Optimizing Discounts with Data Mining

The New York Times has an article today about tailoring discounts to individuals.    They concentrated on Sam’s Club, a warehouse chain.  Sam’s Club is a good place for this sort of individual discounting since you have to be a member to shop there, and your membership is associated with every purchase you make.  So Sam’s Club has a very good record of what you are buying there.  (In fact, as a division of Walmart Stores, perhaps Sam’s has an even better picture based on the other stores in the chain, but no membership card is shown at Walmart, so it would have to be done through credit card or other information.)

The article stressed how predictive analytics could predict what an individual consumer might be interested in, and could then offer discounts or other messages to encourage buying.

Given how many loyalty cards I have, it is surprising how few really take advantage of the data they get.  Once in a while, my local supermarket seems to offer individualized coupons.   Barnes and Noble and Borders seem to offer nothing beyond “Take 20% of one item” coupons, even though everything in my buying behavior says “If you hook me on a mystery or science fiction series, I will buy each and every one of the series, including those that are only in hardcover”.

Amazon does market to me individually, seeming to offer discounts that may be designed for me alone (online retailers can hide individual versus group discounts very well:  it is hard to know what others are seeing).

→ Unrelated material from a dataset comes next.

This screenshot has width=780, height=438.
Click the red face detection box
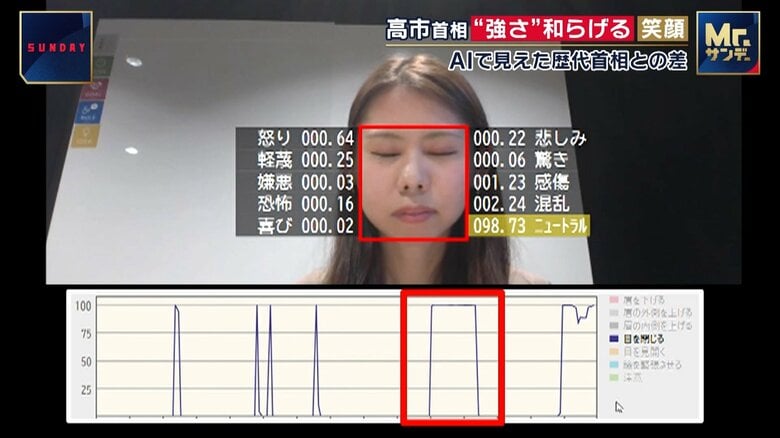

For both Sam’s and Amazon, though, I would be worried that the companies would be using my data against me.  If the goal is to optimize net revenue, any optimal discounting scheme would have the following property:  if I am sufficiently likely to buy a product without a discount, then no discount should be given.  The NY Times article had two quotes from customers:

“There’s a dollar off Bounce. I use that all the time.”

and

“[A customer]  said the best eValues deal yet was $300 off a $1,200 television.

“I remember that day,” he said later. “I came to buy food, and I bought two TVs.”

The second story is a success for data mining (assuming the company made a profit off of a $900 TV):  the customer would not have purchased without it.

In the first first story, the evaluation is more complicated:  if she really was going to buy Bounce anyway, then the $1 coupon was a $1 loss for Sam’s.  But consumer behavior is complicated:  by offering small discounts on many items, Sam’s encourages customers to buy all of their items there, not just the ones on discount.  So the overall effect may be positive.  But optimal discounting for these sorts of interrelated items with a lifetime environment is pretty complicated.

But here is a hypothetical situation (presumably):  it turns out that 25 year olds (say) are at a critical point in purchasing behavior when they decide exactly what brands they will purchase for the rest of their lifetime;  50 year olds are set in their ways (“I always buy Colgate, I never buy Crest”).  A 25 year old goes into Sam’s, hits the kiosk and walks away with 10 pages of coupons;  a 50 year old gets nothing.  Is this a success for data mining?  Perhaps the answer depends on whether you are 25 or 50!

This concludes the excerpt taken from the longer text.